Target Vulnerable Population: Teenagers in South Korea

Teenagers in South Korea face a far more stressful experience preparing for college admission than young people in the United States.

Student suicides tend to increase around November, when high school students take college entrance exams. For example, the College Scholastic Ability Test is a life-determining exam that affects their future career and also their future prospects for marriage (Costa, 2015).

The maximum amount of sleep kids get is 5 hours of sleep everyday.

Drinking among teenagers and young adults is also growing. Despite a legal minimum age being 19, the youth grasp every opportunity to have a good time. Many students drink 5 nights a week (Hong, 2011).

(Public Broadcasting Service, n.d)

Health Harming Problem: Suicide

The primary causes of adolescent suicides are school-related problems such as stress from overwhelming academic responsibilities, mental health problems, lack of social support, and other socioeconomic issues (Beak, 2015).

South Korea’s suicide rate has remained the highest among Organization for Economic Cooperation and Development (OECD) nations for 10 consecutive years, with 29.1 people out of every 100,000 having committed suicide (Beak, 2015).

It is not easy to get therapy for depression in South Korea, where there is still strong societal resistance to psychological treatment (Kim, 2014).

One out of three depression patients stops mid-treatment. One of the biggest issues is that many patients think they can overcome depression on their own through a religious life or through exercise (Kim, 2014).

When viewing the video, please use closed caption. (Youtube, 2015)

What Is Being Done In The Country To Address This Health Problem?

On the national level, the government is starting to address the problem of suicide among teenagers, but the effort is still too weak. The annual budget of Massachusetts, U.S for mental health was 651.06 million USD in 2012. On the other hand, the annual budget of Seoul, Korea for mental health services was 32,735,000,000 won (about 31.46 million USD) (Beak, 2015).

The South Korean government also adopted the “Act for the Prevention of Suicide and the Creation of Culture of Respect for Life” in 2011. The Seoul suicide prevention program also tries to increase the awareness of suicide. However, it puts more emphasis on a culture in which respect for life is considered important (Umeda, 2016).

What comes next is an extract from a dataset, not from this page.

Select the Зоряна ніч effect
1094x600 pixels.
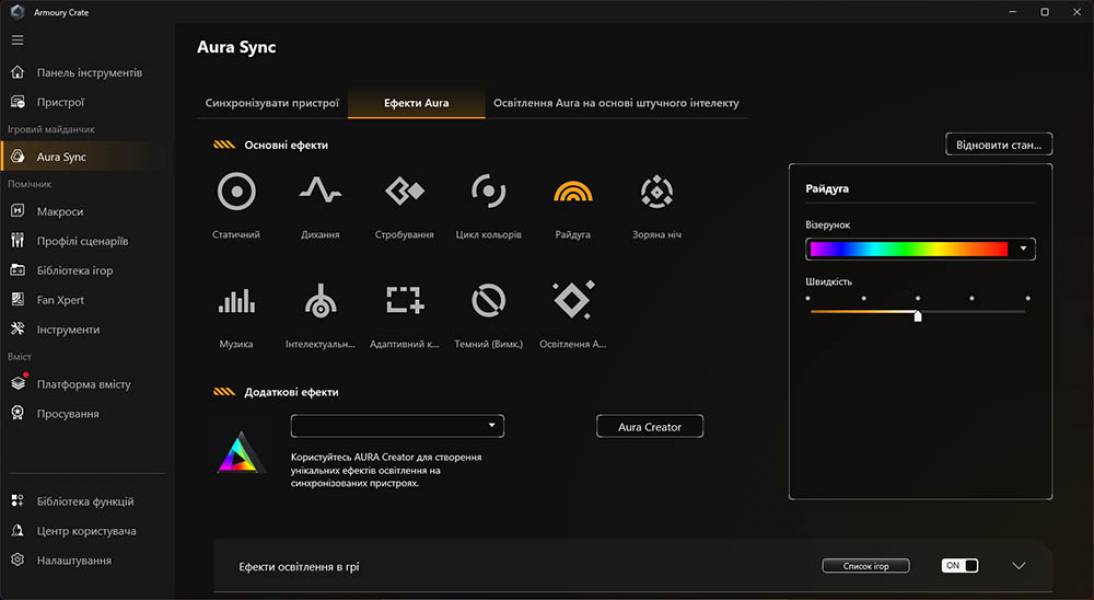click(655, 191)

The background picture is of the Mapo Bridge across the Han River, where many suicides occur. In order to combat this health harming issue, Samsung created the "Bridge of Life". It is an interactive bridge that has sensors on the guardrails, which light up when people walk by, offering up messages of comfort (“The Best is Yet to Come,” or “Tomorrow’s sun will rise”), kind words and even jokes, created by psychologists (Kim, 2014).

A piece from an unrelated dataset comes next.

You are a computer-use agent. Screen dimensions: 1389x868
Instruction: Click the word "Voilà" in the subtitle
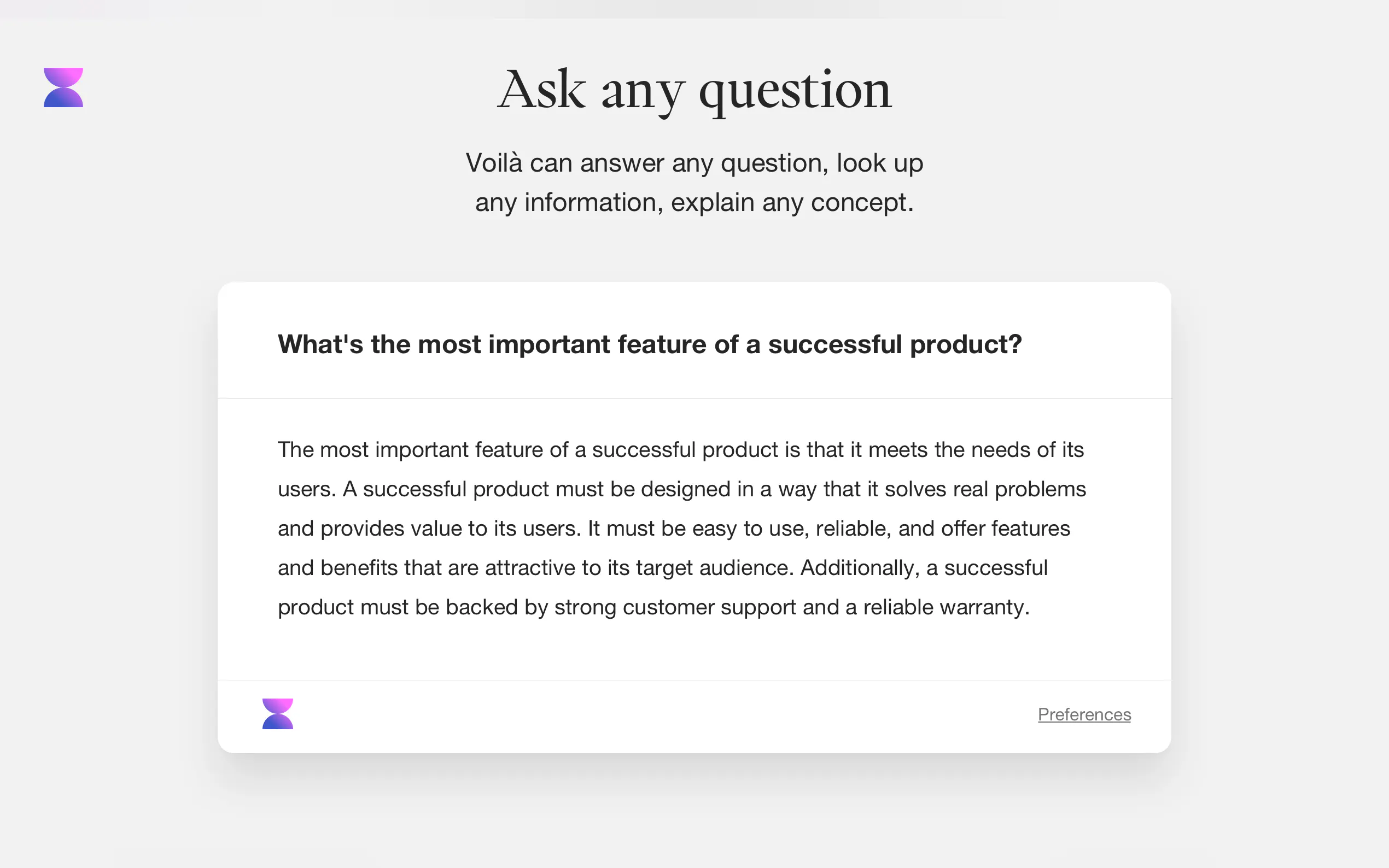(x=494, y=163)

Additional Solutions to Help Combat Suicide Among Teenagers In South Korea

  • Educate parents and school staff on the signs and symptoms of suicide risks and behaviors
  • Educate students on stress relieving techniques, such as breathing exercise, sports, yoga, pet therapy, meditation, and listening to music
  • Teach students how to develop positive self-talk
  • Provide students with more mental health counselors, such as a school psychologists
  • Hold support groups at school and in the community
  • Healthcare providers should screen for mental health aside from physical health

Thought-Provoking Question

In 2015, South Korea was known as the number one educational system in the world. The culture of South Korea places high expectations on their students to excel in their education. However, research has shown that South Korea has had one of the highest suicide rates consecutively for the past 10 years, education as one of the biggest factors. Do you feel that South Korean parents and educators should sacrifice their culture of high educational expectations to maintain positive mental health?